Book Synopsis Methane Oxidation Over Dual Redox Catalysts. Final Report by :
Download or read book Methane Oxidation Over Dual Redox Catalysts. Final Report written by and published by . This book was released on 1992 with total page 135 pages. Available in PDF, EPUB and Kindle. Book excerpt: Catalytic oxidation of methane to partial oxidation products, primarily formaldehyde and C2 hydrocarbons, was found to be directed by the catalyst used.

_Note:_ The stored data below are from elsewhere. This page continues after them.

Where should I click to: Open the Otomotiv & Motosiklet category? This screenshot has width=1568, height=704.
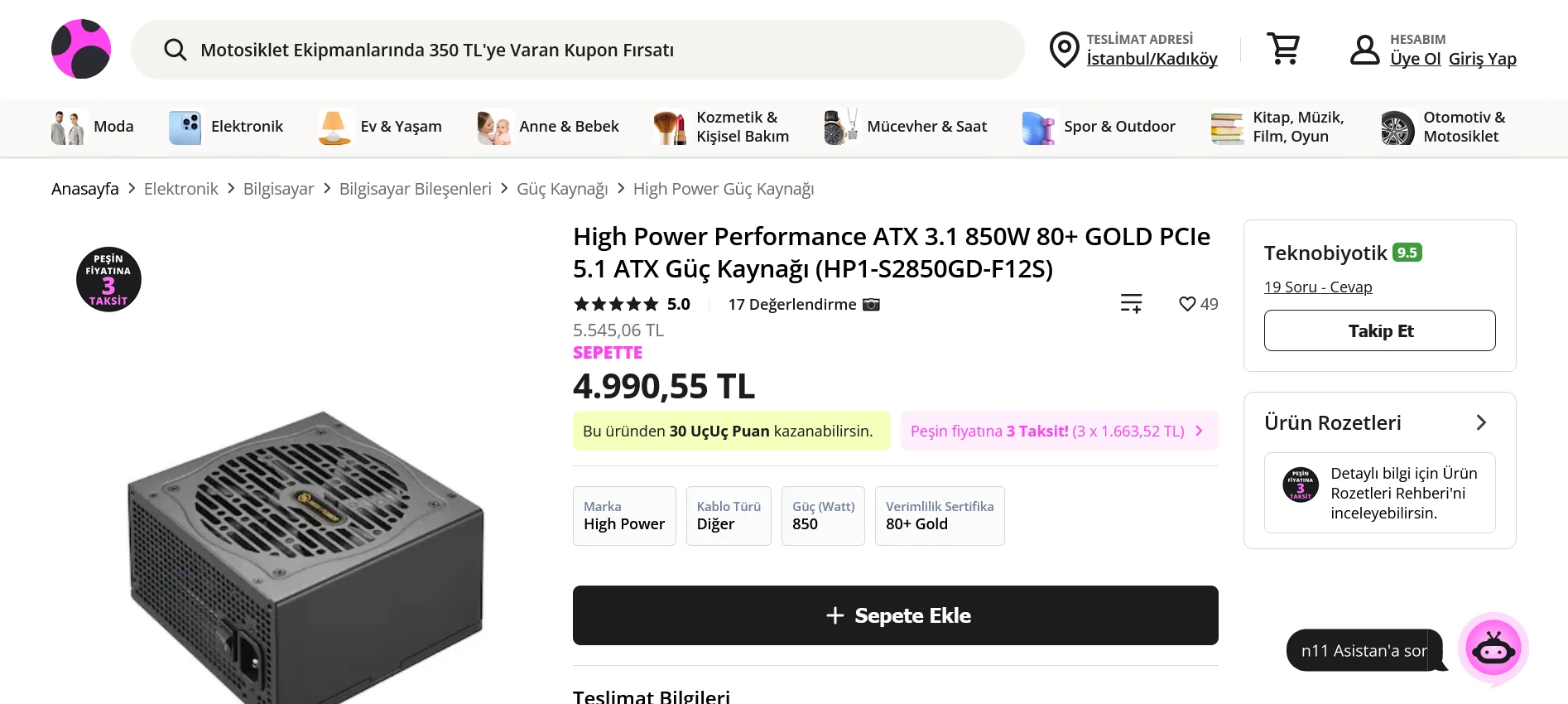1443,127
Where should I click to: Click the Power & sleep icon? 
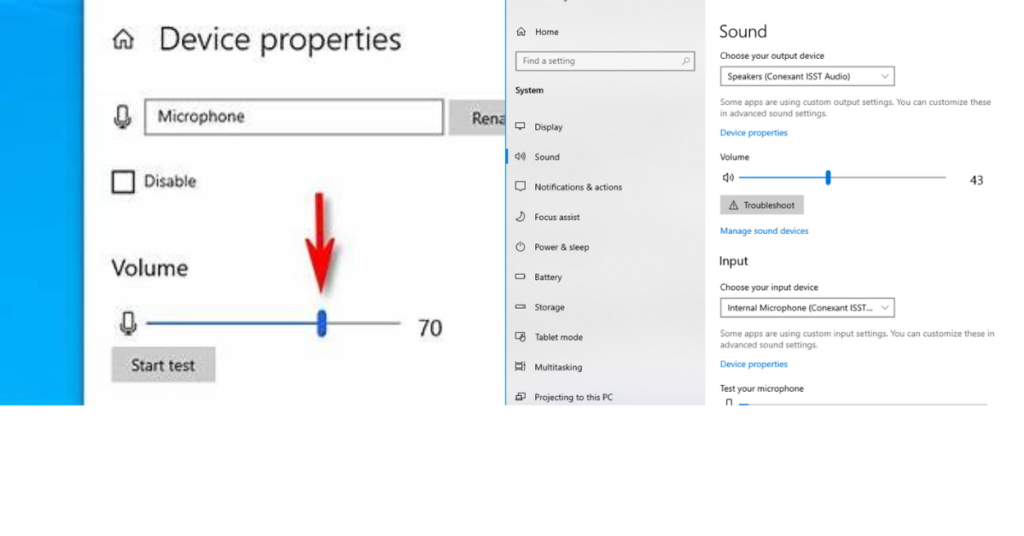click(x=520, y=247)
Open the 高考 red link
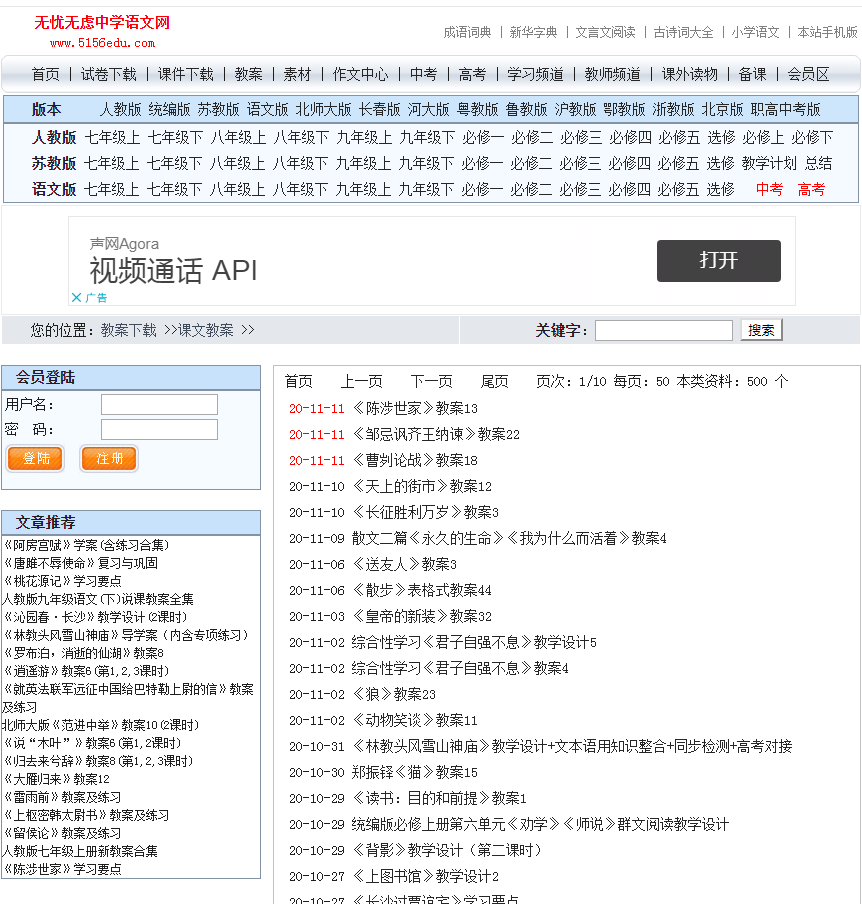Image resolution: width=862 pixels, height=904 pixels. pos(811,187)
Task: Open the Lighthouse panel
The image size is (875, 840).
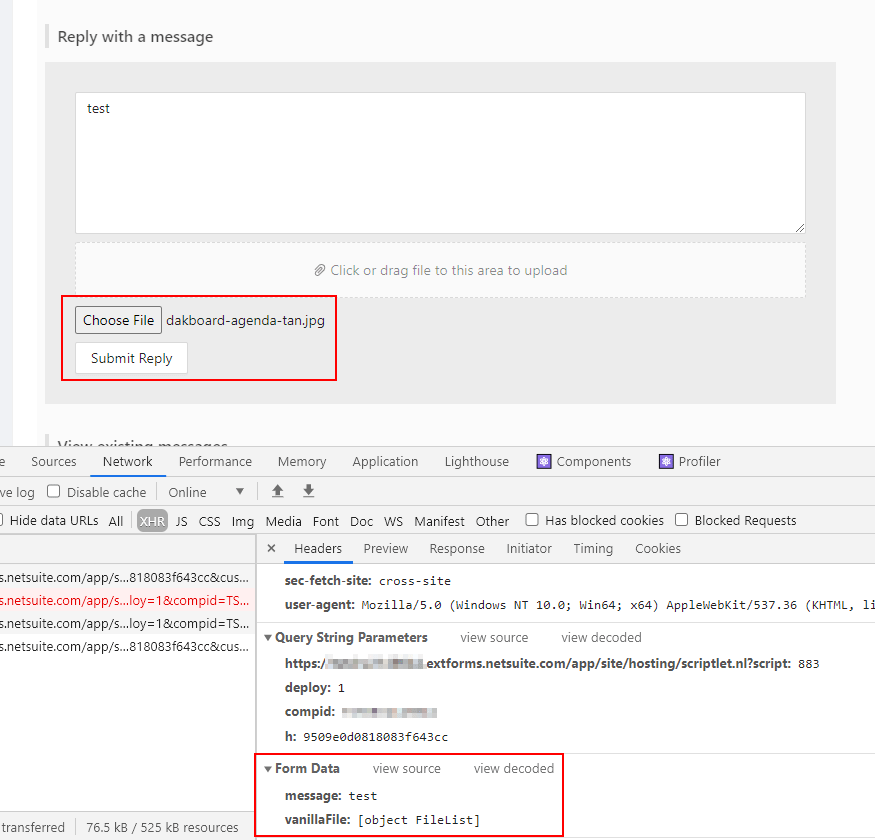Action: (x=476, y=461)
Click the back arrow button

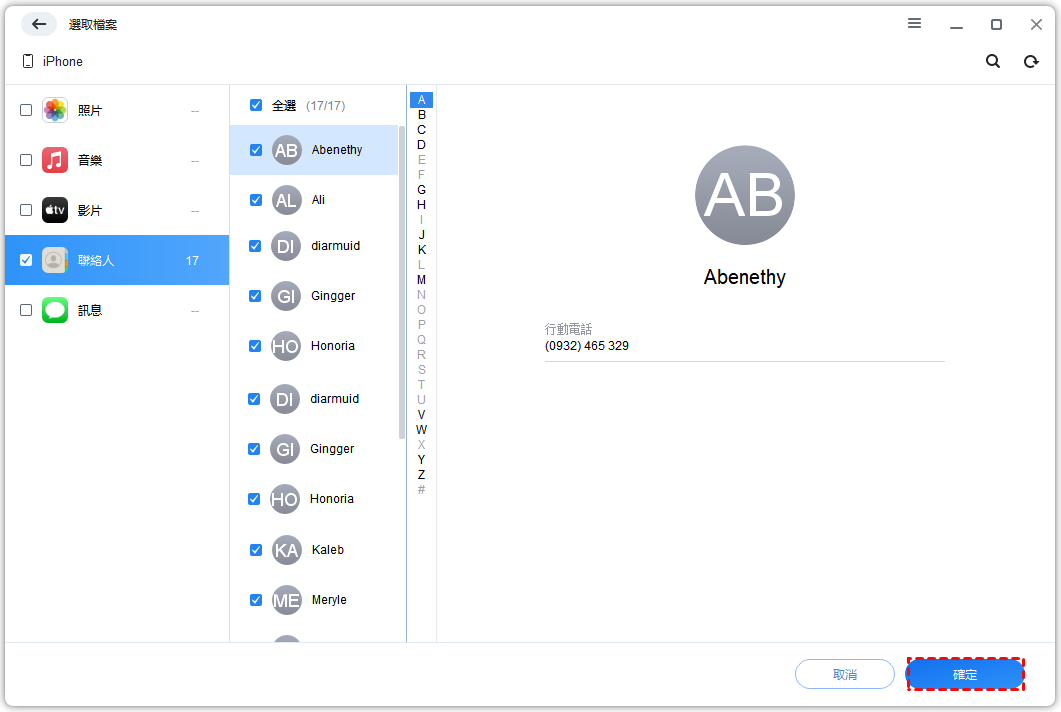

In this project, it was discovered that a moderate oxidative coupling catalyst for C2 hydrocarbons, zinc oxide, is modified by addition of small amounts of Cu and Fe dopants to yield fair yields of formaldehyde. A similar effect was observed with Cu/Sn/ZnO catalysts, and the presence of a redox Lewis acid, Fe{sup III} or Sn{sup IV}, was found to be essential for the selectivity switch from C2 coupling products to formaldehyde. The principle of double doping with an oxygen activator (Cu) and the redox Lewis acid (Fe, Sn) was pursued further by synthesizing and testing the CuFe-ZSM-5 zeolite catalyst. The Cu{sup II}(ion exchanged) Fe{sup III}(framework)-ZSM-5 also displayed activity for formaldehyde synthesis, with space time yields exceeding 100 g/h-kg catalyst. However, the selectivity was low and earlier claims in the literature of selective oxidation of methane to methanol over CuFe-ZSM-5 were not reproduced. A new active and selective catalytic system (M=Sb, Bi, Sn)/SrO/La2O3 has been discovered for potentially commercially attractive process for the conversion of methane to C2 hydrocarbons, (ii) a new principle has been demonstrated for selectivity switching from C2 hydrocarbon products to formaldehyde in methane oxidations over Cu, Fe-doped zinc oxide and ZSM-5, and (iii) a new approach has been initiated for using ultrafine metal dispersions for low temperature activation of methane for selective conversions. Item (iii) continues being supported by AMOCO while further developments related to items (i) and (ii) are the objective of our continued effort under the METC-AMOCO proposed joint program.